As a Miegunyah Distinguished Visiting Fellow, Professor Jewell will present a public lecture titled “Harnessing Nanotechnology to Study and Control the Immune System.” He will also deliver a mini-series on mentoring, creativity in research, and tackling tough problems, designed for a diverse audience of trainees, students, and community members around the Melbourne campus.

A faculty member with the Robert E. Fischell Institute for Biomedical Devices and a Research Biologist with the U.S. Department of Veterans Affairs, Professor Jewell’s work focuses on integrating immunology and biomaterials to decipher the interactions between synthetic materials and immune tissues. His Immune Engineering Lab is using this unique expertise to design therapeutic vaccines for cancer and autoimmune diseases such as multiple sclerosis and type 1 diabetes.

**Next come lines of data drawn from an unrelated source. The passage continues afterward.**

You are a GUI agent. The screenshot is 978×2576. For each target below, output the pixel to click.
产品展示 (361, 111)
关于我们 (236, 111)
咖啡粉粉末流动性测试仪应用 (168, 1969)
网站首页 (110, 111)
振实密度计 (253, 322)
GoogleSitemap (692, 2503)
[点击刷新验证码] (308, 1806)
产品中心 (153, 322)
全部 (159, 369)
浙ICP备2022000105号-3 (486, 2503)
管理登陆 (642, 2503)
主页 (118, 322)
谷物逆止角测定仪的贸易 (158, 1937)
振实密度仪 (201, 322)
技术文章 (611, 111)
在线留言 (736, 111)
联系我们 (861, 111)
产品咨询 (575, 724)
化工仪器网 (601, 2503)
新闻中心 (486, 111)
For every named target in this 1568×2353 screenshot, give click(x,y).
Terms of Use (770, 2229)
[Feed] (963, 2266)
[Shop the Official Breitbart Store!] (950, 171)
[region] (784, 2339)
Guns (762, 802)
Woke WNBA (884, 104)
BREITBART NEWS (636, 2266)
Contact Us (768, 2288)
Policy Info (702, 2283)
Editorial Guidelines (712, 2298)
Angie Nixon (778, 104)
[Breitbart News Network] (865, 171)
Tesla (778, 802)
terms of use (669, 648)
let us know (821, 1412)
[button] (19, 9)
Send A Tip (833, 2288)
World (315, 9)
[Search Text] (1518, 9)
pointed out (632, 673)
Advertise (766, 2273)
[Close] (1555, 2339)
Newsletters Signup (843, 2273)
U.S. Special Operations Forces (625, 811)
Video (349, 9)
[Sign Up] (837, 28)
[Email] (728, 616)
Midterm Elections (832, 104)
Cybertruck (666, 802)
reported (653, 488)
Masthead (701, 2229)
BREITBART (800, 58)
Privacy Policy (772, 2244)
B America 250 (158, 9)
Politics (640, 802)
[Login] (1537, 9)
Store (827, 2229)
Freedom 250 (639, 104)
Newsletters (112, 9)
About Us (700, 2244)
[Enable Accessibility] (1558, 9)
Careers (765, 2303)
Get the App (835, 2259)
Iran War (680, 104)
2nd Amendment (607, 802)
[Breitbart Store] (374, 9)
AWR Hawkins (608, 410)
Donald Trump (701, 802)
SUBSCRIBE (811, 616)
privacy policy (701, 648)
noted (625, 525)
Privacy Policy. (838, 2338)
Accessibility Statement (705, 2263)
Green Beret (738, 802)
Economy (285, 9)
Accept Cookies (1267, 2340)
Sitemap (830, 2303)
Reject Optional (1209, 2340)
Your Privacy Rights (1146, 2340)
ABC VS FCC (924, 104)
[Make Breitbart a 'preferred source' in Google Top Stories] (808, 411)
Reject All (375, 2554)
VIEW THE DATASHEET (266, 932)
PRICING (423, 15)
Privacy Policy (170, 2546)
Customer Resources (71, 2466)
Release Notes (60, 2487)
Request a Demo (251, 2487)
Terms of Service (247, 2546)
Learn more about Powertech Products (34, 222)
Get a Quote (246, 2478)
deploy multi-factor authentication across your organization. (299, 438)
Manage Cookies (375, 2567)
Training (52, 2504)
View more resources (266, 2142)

Some of Professor Jewell’s other honors include selection as a Damon Runyon-Rachleff Innovator, being honored with the White House Presidential Early Career Award for Scientists and Engineers (PECASE), receipt of the University of Maryland Graduate Faculty Mentor of the Year and Research Communicator Impact Awards, and appointment as a scientific advisor for Science Translational Medicine. Jewell is also a Fellow of the American Institute for Medical and Biological Engineering (AIMBE).